- **About this exercise**
The records should be copied out again with no alteration.

- **Entries shown**
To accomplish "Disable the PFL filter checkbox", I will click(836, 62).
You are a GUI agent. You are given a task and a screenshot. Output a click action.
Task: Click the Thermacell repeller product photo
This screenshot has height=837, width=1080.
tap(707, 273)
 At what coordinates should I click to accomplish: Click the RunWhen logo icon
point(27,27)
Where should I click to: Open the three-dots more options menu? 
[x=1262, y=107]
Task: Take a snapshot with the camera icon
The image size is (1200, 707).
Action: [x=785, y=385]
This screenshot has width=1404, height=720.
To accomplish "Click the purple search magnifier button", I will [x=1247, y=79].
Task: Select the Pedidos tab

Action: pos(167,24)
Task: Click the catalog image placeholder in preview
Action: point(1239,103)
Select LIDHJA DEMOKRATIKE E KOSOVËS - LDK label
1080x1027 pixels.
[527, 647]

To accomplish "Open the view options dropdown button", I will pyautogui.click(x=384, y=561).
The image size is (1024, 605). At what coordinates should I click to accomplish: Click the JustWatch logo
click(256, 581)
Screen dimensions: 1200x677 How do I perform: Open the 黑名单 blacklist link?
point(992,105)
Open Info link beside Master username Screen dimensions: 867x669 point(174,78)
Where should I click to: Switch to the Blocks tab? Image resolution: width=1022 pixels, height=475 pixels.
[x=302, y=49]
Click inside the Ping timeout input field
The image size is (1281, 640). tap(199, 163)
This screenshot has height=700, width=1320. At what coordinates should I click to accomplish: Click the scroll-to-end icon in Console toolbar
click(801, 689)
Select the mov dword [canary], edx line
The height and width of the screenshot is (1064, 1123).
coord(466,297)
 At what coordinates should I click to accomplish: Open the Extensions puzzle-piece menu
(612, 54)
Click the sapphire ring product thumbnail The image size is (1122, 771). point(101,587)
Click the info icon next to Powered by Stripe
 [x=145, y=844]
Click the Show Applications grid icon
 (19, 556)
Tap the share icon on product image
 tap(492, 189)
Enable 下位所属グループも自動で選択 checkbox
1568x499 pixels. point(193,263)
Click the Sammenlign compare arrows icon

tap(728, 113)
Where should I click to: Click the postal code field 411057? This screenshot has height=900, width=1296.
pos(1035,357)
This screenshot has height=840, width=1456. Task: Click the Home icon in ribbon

- **Solution for this problem**
To accomplish "Disable the PFL filter checkbox", I will click(836, 62).
You are a GUI agent. You are given a task and a screenshot. Output a click action.
Task: Click the Thermacell repeller product photo
This screenshot has height=837, width=1080.
tap(707, 273)
 At what coordinates should I click to accomplish: Click the RunWhen logo icon
point(27,27)
Where should I click to: Open the three-dots more options menu? 
[x=1262, y=107]
Task: Take a snapshot with the camera icon
The image size is (1200, 707).
Action: [x=785, y=385]
This screenshot has width=1404, height=720.
To accomplish "Click the purple search magnifier button", I will [x=1247, y=79].
Task: Select the Pedidos tab

Action: pos(167,24)
Task: Click the catalog image placeholder in preview
Action: point(1239,103)
Select LIDHJA DEMOKRATIKE E KOSOVËS - LDK label
1080x1027 pixels.
[527, 647]

To accomplish "Open the view options dropdown button", I will pyautogui.click(x=384, y=561).
The image size is (1024, 605). At what coordinates should I click to accomplish: Click the JustWatch logo
click(256, 581)
Screen dimensions: 1200x677 How do I perform: Open the 黑名单 blacklist link?
point(992,105)
Open Info link beside Master username Screen dimensions: 867x669 point(174,78)
Where should I click to: Switch to the Blocks tab? Image resolution: width=1022 pixels, height=475 pixels.
[x=302, y=49]
Click inside the Ping timeout input field
The image size is (1281, 640). tap(199, 163)
This screenshot has height=700, width=1320. At what coordinates should I click to accomplish: Click the scroll-to-end icon in Console toolbar
click(801, 689)
Select the mov dword [canary], edx line
The height and width of the screenshot is (1064, 1123).
coord(466,297)
 At what coordinates should I click to accomplish: Open the Extensions puzzle-piece menu
(612, 54)
Click the sapphire ring product thumbnail The image size is (1122, 771). point(101,587)
Click the info icon next to Powered by Stripe
 [x=145, y=844]
Click the Show Applications grid icon
 (19, 556)
Tap the share icon on product image
 tap(492, 189)
Enable 下位所属グループも自動で選択 checkbox
1568x499 pixels. point(193,263)
Click the Sammenlign compare arrows icon

tap(728, 113)
Where should I click to: Click the postal code field 411057? This screenshot has height=900, width=1296.
pos(1035,357)
This screenshot has height=840, width=1456. Task: Click the Home icon in ribbon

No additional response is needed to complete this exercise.